:: SEITENAUSZUG ::

Stadtteil/Bereich: Spandau (Haselhorst)
Stadtteil/Bereich: Tegel (Saatwinkel)
Stadtplanaufruf: Berlin, Halligweg
Datum: 20. Juni 2016
Bericht Nr: 549

In Berlin gibt es Berge, warum nicht auch vom Hochwasser umtoste Halligen? "Auf der Hallig" finden wir im Stadtplan, das wird unser heutiges Ziel, ohne dass wir Berlin verlassen müssen. Mit dem Meer sind wir als Binnenlandbewohner weniger vertraut, und so tasten wir uns vorsichtig an das Gebilde heran, das als "Kleine Malche" im Süden des Tegeler Sees eingezeichnet ist. Wer die Kurische Nehrung mit dem Kurischen Haff oder gleichartige Formationen beispielsweise in der Danziger Bucht kennt, wird vielleicht die Malche - ein eingeschlossenes Gewässer - als Haff bezeichnen, das durch einen schmalen Sandstreifen - eine Nehrung - vom Tegeler See abgetrennt ist.

:::

### [ZU ERSTELLEN]
Kopiere den Seitenauszug zum Halligweg vollständig und ohne jede Änderung. Die Einträge sind eigenständiges Material und gehören nicht zum Seitenauszug.

:: AUSGELESENE EINTRÄGE ::

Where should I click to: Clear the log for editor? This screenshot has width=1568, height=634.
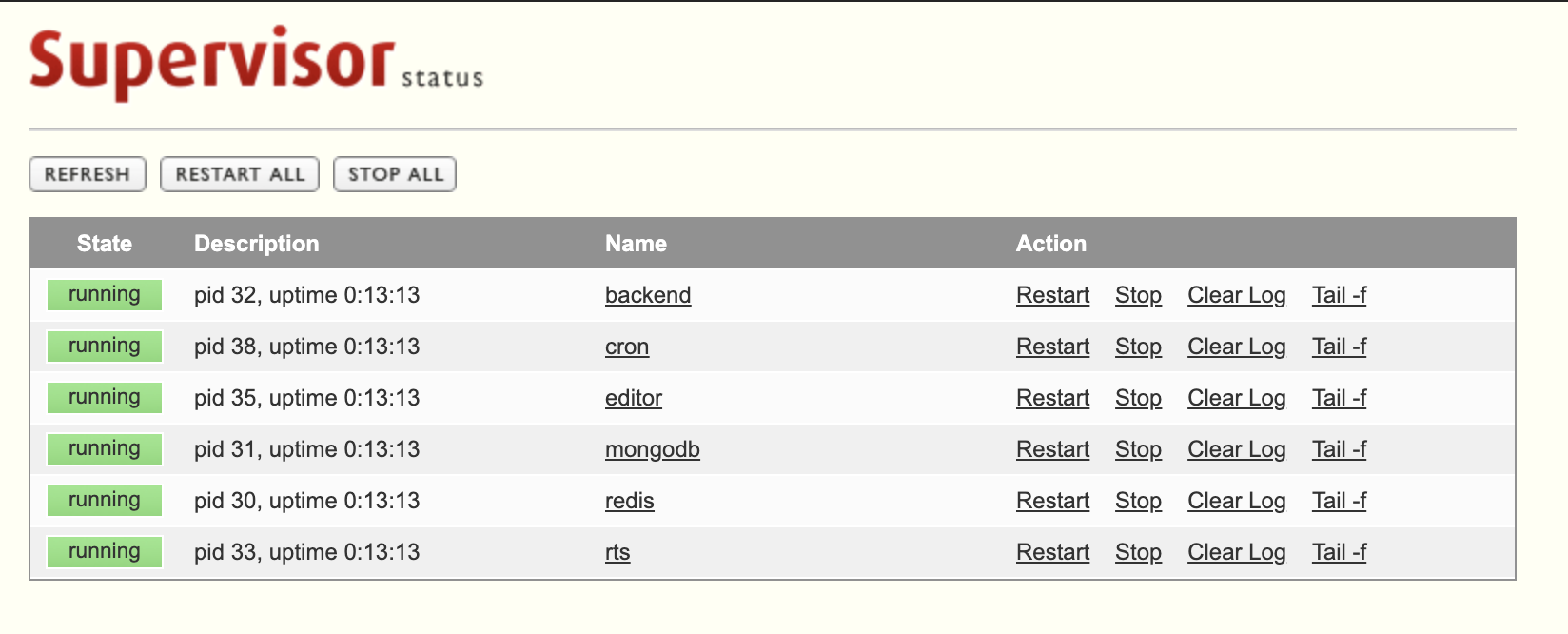1236,398
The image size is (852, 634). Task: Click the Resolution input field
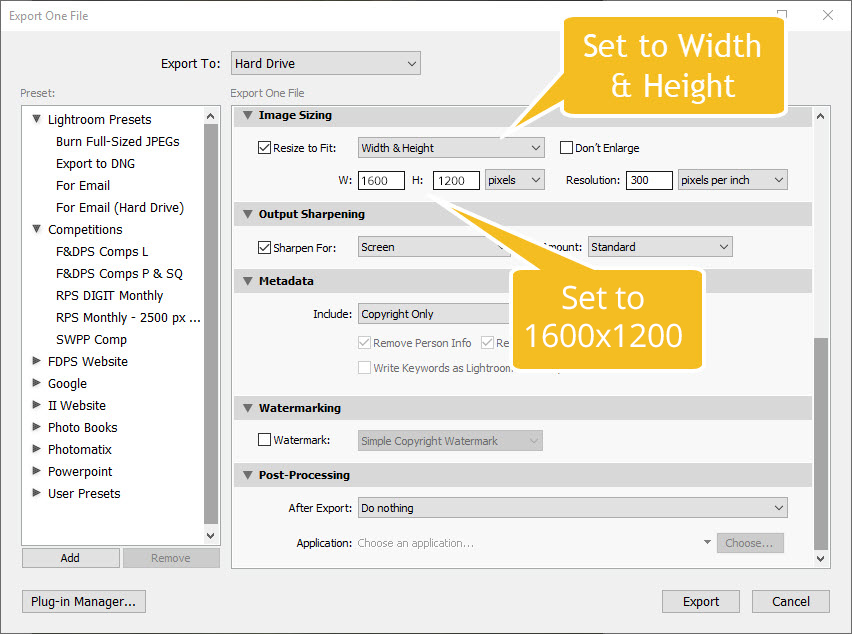point(648,180)
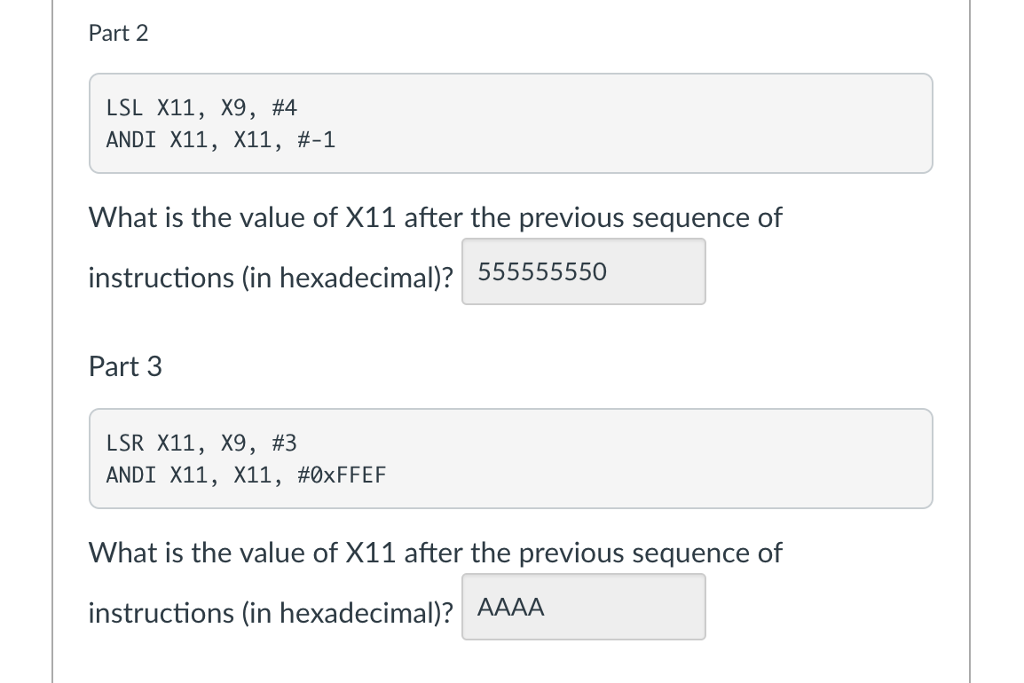Click the ANDI X11, X11, #0xFFEF code line

246,475
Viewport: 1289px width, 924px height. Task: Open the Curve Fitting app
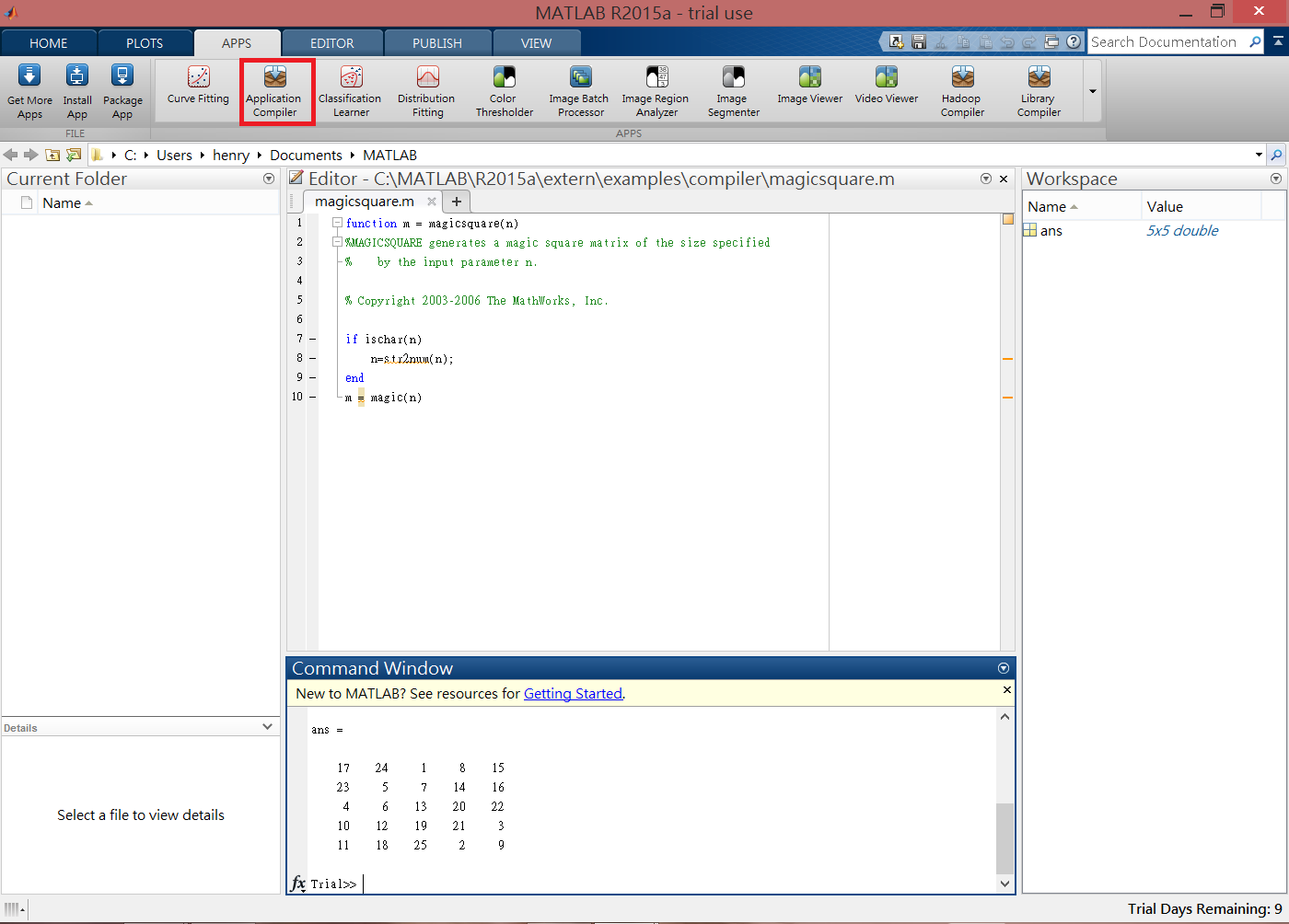point(196,89)
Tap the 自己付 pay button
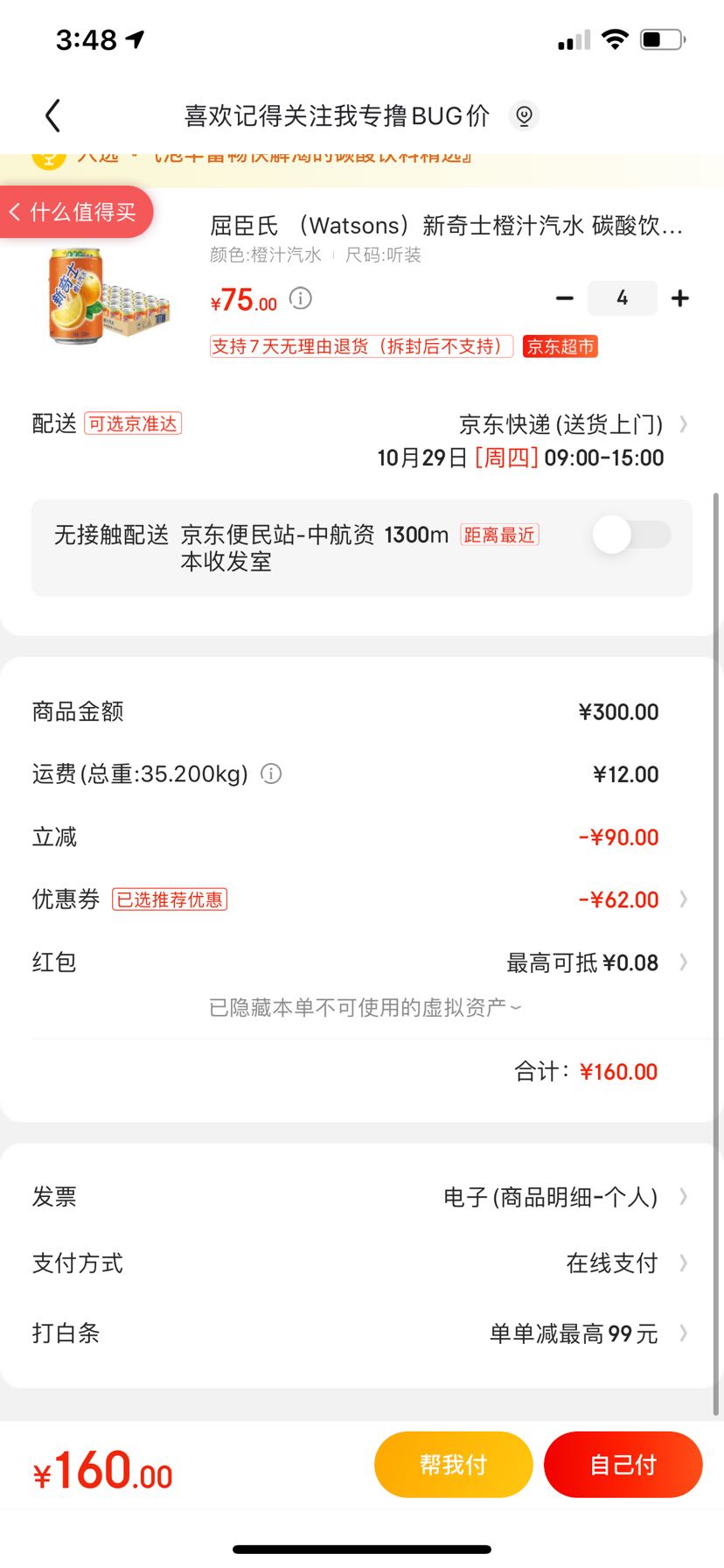The image size is (724, 1568). click(623, 1465)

:::

### [SCHRIFTLICHE ANTWORT]
Stadtteil/Bereich: Spandau (Haselhorst)
Stadtteil/Bereich: Tegel (Saatwinkel)
Stadtplanaufruf: Berlin, Halligweg
Datum: 20. Juni 2016
Bericht Nr: 549

In Berlin gibt es Berge, warum nicht auch vom Hochwasser umtoste Halligen? "Auf der Hallig" finden wir im Stadtplan, das wird unser heutiges Ziel, ohne dass wir Berlin verlassen müssen. Mit dem Meer sind wir als Binnenlandbewohner weniger vertraut, und so tasten wir uns vorsichtig an das Gebilde heran, das als "Kleine Malche" im Süden des Tegeler Sees eingezeichnet ist. Wer die Kurische Nehrung mit dem Kurischen Haff oder gleichartige Formationen beispielsweise in der Danziger Bucht kennt, wird vielleicht die Malche - ein eingeschlossenes Gewässer - als Haff bezeichnen, das durch einen schmalen Sandstreifen - eine Nehrung - vom Tegeler See abgetrennt ist.